Di stampo più sociale è il volume “La città per l’uomo ai tempi del Covid-19”, curato da Massimiliano Cannata. All’interno dell’opera, diversi esperti cercano di analizzare la crisi impressa dal coronavirus al modello urbano in cui viviamo. Come uscirne? Fra le diverse proposte degli autori, corre un fil rouge che ripensa la città in un’ottica nuova, come bene comune capace di garantire ai suoi abitanti i diritti fondamentali della Costituzione, nonché la possibilità di potersi muovere in libertà e sicurezza al suo interno. Per farlo si punta su uno stop alla cementificazione dei suoli agricoli mediante azioni di riciclo o l’abbattimento di edifici abbandonati o di nessun pregio per favorire un maggior contatto con la natura, al contrasto della diffusione dei ghetti urbani che provocano disuguaglianza ed esclusione, alla promozione della diversità urbana, preservando i centri storici e migliorando i servizi offerti. A partire da quelli socio-sanitari, dando nuova linfa a ospedali, carceri e centri per anziani.
A chi le città italiane le ha lasciate emigrando all’estero per studio, affetti o lavoro è dedicato “Il mondo si allontana? Il Covid-19 e le nuove migrazioni” di Maddalena Tirasassi e Alvise Del Prà. Attraverso 30 interviste ad altrettanti expat e un questionario a cui hanno risposto 1.200 italiani da 57 Paesi esteri, i due autori hanno raccontato il modo in cui i nostri connazionali hanno affrontato la pandemia in terra straniera. L’inchiesta spazia dal racconto dei primi giorni della pandemia, con le fughe per tornare in Italia, alle quarantene di ragazzi confinati in una stanza in affitto alle prese con norme anticontagio, paure per i propri cari in Italia e preoccupazione per la perdita del lavoro. Esperienze che ridefiniscono anche i criteri di mobilità degli italiani all’estero facendo posto al sistema sanitario del Paese di destinazione. Allo stesso tempo, smart working e telelavoro aprono la strada a un pensiero nuovo: tornare in Italia!
Infine, una proposta filosofica: “I non-luoghi del Coronavirus – Il Covid-19, la filosofia e gli zombie” di Pierre Dalla Vigna.

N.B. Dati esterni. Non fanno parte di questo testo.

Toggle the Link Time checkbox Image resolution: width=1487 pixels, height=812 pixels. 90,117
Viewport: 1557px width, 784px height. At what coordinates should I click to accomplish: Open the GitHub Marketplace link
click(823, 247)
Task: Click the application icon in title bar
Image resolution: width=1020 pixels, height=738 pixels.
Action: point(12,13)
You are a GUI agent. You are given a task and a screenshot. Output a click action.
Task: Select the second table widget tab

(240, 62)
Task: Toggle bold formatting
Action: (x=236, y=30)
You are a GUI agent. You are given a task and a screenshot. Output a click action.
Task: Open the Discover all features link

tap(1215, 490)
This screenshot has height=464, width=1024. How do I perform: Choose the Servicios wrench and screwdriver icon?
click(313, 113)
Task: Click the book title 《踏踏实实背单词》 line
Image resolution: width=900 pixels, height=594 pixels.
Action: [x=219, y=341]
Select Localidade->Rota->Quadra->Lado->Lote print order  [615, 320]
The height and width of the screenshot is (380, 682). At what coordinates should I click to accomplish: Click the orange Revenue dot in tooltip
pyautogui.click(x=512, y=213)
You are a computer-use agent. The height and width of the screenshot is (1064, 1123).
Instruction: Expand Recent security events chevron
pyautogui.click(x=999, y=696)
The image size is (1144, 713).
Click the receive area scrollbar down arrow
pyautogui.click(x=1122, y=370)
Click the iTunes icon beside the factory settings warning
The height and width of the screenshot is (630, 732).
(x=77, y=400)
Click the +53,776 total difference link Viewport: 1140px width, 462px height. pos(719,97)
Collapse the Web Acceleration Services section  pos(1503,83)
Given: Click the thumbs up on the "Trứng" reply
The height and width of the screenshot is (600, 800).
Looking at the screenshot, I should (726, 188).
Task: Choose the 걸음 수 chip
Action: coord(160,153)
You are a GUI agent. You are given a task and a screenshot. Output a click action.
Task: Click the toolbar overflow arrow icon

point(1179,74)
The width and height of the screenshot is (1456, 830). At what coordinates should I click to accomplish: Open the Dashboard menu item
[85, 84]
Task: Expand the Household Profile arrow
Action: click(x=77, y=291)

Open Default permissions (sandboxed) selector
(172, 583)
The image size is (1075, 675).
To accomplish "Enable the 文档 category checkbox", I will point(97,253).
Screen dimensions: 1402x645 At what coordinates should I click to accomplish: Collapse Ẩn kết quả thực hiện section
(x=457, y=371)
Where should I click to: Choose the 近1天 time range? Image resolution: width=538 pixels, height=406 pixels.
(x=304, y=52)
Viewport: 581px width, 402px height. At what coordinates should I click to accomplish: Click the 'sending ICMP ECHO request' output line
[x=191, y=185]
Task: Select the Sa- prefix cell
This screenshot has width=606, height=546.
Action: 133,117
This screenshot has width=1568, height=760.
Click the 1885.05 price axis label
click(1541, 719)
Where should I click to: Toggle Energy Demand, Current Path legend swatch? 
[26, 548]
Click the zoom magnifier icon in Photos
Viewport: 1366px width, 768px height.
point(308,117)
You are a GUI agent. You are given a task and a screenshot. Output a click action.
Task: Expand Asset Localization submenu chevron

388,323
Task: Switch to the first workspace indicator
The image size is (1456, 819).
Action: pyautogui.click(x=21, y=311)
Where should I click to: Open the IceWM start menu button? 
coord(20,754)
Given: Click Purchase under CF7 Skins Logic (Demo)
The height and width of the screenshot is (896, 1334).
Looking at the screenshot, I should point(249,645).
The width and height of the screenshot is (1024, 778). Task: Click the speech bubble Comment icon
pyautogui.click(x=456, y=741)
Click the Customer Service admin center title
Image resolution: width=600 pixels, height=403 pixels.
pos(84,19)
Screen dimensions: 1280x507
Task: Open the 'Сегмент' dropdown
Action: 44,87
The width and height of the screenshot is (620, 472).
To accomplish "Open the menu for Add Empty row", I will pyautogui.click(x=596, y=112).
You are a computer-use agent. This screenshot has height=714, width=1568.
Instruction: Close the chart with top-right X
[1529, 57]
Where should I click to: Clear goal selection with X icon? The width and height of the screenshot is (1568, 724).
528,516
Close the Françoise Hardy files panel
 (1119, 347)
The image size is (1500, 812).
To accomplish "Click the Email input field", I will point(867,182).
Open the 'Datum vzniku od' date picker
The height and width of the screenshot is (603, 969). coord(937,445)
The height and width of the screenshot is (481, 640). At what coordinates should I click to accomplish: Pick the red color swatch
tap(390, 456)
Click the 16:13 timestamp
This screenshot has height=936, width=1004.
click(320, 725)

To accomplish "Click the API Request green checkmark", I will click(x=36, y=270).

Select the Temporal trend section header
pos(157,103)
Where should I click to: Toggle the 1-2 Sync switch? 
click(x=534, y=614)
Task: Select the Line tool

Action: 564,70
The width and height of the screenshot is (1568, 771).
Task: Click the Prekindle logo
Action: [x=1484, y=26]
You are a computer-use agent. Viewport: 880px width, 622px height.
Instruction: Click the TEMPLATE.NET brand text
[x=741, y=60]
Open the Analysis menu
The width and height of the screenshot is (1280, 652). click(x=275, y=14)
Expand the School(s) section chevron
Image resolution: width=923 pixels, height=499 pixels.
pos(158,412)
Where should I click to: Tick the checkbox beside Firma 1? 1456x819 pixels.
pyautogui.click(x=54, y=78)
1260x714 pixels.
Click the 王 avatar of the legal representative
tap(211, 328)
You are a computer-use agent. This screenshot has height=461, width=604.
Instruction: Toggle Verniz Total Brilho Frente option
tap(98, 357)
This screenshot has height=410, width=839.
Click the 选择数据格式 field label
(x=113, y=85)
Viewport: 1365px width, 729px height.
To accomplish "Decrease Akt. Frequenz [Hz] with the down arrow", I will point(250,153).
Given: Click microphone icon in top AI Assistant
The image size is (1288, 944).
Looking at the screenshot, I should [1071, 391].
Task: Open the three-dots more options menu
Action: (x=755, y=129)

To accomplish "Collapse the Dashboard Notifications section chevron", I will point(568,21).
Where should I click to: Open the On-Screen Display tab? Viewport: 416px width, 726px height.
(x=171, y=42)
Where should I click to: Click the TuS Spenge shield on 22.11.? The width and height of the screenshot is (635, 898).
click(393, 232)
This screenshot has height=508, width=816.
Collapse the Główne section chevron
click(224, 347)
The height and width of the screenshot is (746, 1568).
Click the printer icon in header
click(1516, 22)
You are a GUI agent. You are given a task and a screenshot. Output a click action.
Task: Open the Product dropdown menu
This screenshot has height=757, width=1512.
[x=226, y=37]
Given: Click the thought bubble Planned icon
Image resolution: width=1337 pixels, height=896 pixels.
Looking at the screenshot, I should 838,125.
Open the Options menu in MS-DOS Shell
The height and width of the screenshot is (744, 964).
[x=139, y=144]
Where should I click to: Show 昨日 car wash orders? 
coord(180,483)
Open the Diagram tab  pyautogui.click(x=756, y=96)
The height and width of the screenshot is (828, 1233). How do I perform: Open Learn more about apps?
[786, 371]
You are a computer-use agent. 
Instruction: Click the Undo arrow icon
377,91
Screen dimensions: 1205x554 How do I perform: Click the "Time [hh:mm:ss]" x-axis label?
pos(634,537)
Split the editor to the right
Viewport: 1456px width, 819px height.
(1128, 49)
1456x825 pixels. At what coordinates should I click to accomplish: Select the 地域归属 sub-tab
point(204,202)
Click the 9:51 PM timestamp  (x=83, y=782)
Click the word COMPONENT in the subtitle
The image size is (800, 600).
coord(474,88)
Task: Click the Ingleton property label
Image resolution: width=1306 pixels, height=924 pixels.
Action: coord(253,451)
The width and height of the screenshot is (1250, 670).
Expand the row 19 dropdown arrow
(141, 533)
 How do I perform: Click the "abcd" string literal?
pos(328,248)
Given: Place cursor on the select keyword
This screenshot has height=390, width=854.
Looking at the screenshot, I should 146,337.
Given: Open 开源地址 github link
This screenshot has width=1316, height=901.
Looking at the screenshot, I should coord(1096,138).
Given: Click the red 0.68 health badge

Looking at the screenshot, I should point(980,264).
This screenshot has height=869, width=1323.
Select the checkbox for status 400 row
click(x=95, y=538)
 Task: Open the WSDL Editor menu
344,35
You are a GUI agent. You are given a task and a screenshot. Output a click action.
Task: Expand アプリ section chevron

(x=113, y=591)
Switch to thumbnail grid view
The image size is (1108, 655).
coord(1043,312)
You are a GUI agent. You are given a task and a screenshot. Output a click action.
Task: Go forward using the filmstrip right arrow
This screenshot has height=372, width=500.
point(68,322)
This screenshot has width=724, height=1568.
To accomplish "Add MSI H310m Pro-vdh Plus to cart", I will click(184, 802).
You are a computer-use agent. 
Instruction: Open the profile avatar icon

Il libro discute del fenomeno della pandemia alla luce della percezione che se ne ha (mediata dai mezzi d’informazione) e della struttura sociale ed economica che si trova a recepirla con termini guerreschi che trasformano le comunità in un collettivo militarizzato, «un esercito di delatori pronto a denunciare il vicino che esce troppo spesso, gli amanti clandestini, gli amici che chiacchierano, e tutti coloro che insistono a girare senza maschera e guanti». Insomma, un immaginario apocalittico da zombie in cui la realtà virtuale entra nelle mura di casa attraverso Zoom, Teams, Meet, ecc. Tecnologie che solo rinnovate e forti passioni possono tenere a bada evitando il rischio di derive cyber.